March 23, 2025
+ 12
A how-to guide on data topology synchronization with Couchbase Autonomous Operator.

Overview

In the following guide, we’ll show you how to discover the configuration of a Couchbase cluster in the form of Kubernetes resources, and how the Autonomous Operator manages those resources.

Prerequisites

In your Couchbase cluster load the travel-sample sample bucket. See Load the Sample Dataset to learn how to load a sample bucket.

On this cluster we’ll enable synchronization to discover the bucket and its scopes and collections in the form of Kubernetes resources.
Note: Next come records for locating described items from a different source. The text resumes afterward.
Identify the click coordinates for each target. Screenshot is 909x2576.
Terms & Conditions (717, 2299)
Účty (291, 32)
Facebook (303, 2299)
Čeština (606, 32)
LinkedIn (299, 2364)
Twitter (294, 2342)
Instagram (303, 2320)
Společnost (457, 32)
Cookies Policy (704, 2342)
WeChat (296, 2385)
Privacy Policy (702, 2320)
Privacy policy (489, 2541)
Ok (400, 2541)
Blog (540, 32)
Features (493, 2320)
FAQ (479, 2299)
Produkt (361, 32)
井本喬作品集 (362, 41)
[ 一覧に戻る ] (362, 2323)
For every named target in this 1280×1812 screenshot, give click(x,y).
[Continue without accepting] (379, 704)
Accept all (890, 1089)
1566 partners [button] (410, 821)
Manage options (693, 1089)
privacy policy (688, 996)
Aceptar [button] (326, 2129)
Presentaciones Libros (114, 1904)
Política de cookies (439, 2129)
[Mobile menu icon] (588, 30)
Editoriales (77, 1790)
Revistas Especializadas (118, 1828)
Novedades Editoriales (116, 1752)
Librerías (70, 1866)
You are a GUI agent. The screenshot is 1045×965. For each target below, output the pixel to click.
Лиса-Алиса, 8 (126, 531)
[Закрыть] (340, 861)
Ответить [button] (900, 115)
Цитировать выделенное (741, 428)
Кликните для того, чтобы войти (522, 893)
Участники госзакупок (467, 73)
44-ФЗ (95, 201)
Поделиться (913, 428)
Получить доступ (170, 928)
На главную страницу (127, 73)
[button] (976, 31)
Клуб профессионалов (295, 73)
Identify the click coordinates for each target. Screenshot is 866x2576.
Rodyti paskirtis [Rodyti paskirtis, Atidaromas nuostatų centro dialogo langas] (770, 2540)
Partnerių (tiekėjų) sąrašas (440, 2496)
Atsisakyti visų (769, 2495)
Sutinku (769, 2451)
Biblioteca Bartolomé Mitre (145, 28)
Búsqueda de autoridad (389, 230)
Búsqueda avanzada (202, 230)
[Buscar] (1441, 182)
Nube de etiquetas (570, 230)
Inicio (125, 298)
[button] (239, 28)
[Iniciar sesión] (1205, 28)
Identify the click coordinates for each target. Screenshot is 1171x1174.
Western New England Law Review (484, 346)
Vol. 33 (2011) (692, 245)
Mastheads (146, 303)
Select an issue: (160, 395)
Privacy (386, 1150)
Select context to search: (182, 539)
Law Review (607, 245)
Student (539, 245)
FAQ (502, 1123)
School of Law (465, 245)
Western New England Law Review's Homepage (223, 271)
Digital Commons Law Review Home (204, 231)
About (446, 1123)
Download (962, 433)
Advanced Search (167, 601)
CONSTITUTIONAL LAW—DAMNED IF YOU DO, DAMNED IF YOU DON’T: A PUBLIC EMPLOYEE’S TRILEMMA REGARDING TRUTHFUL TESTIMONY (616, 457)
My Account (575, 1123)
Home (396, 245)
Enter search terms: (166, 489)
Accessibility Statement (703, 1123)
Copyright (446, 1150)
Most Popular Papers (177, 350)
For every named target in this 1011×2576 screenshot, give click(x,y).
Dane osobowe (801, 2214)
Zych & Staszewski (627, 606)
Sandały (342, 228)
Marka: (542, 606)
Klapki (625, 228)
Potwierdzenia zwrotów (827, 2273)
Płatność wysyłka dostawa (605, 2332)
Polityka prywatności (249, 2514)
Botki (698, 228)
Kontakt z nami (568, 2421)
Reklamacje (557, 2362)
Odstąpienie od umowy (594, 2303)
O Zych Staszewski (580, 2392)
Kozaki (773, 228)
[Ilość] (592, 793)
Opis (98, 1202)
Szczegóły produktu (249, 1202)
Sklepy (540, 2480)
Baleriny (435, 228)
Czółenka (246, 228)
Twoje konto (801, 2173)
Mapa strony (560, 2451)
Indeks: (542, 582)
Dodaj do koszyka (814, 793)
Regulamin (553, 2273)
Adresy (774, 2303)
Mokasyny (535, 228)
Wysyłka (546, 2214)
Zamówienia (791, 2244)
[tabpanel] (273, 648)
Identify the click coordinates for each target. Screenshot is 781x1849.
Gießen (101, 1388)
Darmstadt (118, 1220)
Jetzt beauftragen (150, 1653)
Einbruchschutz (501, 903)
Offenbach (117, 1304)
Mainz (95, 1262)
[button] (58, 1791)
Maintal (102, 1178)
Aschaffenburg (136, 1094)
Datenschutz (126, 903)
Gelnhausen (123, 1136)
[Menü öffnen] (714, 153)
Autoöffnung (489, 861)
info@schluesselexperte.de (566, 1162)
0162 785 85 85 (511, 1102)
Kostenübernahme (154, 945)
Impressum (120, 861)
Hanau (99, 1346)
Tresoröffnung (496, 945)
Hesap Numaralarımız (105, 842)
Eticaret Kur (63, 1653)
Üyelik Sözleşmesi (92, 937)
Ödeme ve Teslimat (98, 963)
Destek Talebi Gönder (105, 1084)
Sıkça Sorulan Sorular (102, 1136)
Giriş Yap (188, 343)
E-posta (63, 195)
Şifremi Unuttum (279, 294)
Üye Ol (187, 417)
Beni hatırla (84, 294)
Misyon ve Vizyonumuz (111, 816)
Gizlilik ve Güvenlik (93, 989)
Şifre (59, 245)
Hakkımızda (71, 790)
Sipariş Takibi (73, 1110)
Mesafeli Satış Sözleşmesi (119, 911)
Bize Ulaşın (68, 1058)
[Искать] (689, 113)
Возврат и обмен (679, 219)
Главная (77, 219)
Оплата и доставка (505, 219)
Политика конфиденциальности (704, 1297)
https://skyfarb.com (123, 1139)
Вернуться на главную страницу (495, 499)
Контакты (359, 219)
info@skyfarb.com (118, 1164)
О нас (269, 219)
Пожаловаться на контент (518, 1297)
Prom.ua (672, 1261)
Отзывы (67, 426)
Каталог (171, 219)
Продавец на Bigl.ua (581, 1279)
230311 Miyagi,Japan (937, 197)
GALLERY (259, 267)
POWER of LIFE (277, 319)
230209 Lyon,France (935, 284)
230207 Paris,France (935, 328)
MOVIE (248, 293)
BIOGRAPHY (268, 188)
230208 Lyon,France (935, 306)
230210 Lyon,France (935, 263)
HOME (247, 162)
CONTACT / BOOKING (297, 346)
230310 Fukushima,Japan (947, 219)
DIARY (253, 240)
For the purposes of this guide, we’ll be referring to an example cluster called cb-example. Substitute the name of the cluster with your own if necessary.
data topology synchronized prereq buckets

Enabling Synchronization

In order to enable the synchronization, firstly we have to disable bucket management in the cluster. This is to ensure that existing configuration is not deleted once backing resources are removed.

console
$ kubectl patch couchbasecluster cb-example --type=merge -p '{"spec":{"buckets":{"managed":false}}}'

The above command disables bucket management for a Couchbase cluster named cb-example.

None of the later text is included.